A US immigration agent shot and wounded a ​man and a woman in Portland, Oregon, authorities said on Thursday, leading local officials to call for calm given public outrage over the ICE shooting death of a Minnesota woman a day earlier.
“We understand the heightened emotion and tension many are feeling in the wake of the shooting in Minneapolis, but I am asking the community to remain calm as we work to learn more,” Portland police chief Bob Day said in a statement.
The Portland shooting unfolded Thursday afternoon as US Border Patrol ‌agents were ‌conducting a targeted vehicle stop, the Department of Homeland ‌Security ⁠said ​in a ‌statement.
The statement said the driver, a suspected Venezuelan gang member, attempted to “weaponize” his vehicle and run over the agents. In response, DHS said, “an agent fired a defensive shot” and the driver and a passenger drove away.
Reuters was unable to independently verify the circumstances of the incident.
Portland police said that the shooting took place near a medical clinic in eastern Portland. Six minutes after arriving at the scene and determining federal agents were involved in ⁠the shooting, police were informed that two people with gunshot wounds — a man and a woman — were asking for ‌help at a location about 2 miles (3 km) to the ‍northeast of the medical clinic.

◆ **TASK A**
Name every organization or agency mentioned in the report on the Portland shooting.
◆ **TASK B**
Copy the passage of the Portland shooting report from "A US immigration" to "a day earlier.".

◆ **INFORMATION PROVIDED**
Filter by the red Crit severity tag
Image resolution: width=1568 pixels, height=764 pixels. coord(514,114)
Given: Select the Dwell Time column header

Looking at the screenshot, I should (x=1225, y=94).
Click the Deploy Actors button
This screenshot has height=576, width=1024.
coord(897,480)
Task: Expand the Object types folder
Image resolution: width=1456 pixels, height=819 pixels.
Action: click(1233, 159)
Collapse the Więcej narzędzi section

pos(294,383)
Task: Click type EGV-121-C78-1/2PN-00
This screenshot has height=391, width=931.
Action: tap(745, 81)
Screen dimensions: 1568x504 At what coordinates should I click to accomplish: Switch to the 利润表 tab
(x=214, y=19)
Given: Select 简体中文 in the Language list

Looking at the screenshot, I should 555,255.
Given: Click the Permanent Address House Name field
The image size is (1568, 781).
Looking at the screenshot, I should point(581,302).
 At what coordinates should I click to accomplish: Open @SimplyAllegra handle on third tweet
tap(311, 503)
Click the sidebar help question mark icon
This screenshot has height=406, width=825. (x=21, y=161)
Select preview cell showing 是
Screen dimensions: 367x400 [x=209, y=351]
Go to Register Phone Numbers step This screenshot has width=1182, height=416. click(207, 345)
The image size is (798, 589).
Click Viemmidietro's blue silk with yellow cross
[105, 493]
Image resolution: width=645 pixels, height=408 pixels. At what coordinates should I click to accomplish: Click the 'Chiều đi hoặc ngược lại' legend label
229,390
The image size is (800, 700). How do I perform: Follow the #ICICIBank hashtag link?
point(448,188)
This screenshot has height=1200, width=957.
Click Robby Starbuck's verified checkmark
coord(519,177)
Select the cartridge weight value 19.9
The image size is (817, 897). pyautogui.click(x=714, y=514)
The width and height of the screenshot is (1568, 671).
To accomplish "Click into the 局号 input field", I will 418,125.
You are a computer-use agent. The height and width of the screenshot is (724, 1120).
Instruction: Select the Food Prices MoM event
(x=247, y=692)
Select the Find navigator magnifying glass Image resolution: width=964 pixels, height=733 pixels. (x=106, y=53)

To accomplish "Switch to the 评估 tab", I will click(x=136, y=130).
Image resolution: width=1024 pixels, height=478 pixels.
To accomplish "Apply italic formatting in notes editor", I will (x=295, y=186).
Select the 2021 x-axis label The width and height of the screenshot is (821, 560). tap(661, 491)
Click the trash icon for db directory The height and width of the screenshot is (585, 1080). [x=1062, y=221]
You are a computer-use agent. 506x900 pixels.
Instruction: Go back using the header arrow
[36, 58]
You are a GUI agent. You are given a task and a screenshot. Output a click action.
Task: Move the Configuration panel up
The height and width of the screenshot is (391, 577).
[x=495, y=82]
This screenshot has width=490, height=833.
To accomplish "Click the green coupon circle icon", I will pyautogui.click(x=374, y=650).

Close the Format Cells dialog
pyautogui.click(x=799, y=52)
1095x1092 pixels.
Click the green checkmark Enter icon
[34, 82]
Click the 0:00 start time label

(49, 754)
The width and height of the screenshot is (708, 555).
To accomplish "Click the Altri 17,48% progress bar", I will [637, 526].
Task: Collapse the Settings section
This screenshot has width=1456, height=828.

◆ **REPLY A**
- ICE
- Portland police
- US Border Patrol
- Department of Homeland Security (DHS)
- Reuters

◆ **REPLY B**
A US immigration agent shot and wounded a ​man and a woman in Portland, Oregon, authorities said on Thursday, leading local officials to call for calm given public outrage over the ICE shooting death of a Minnesota woman a day earlier.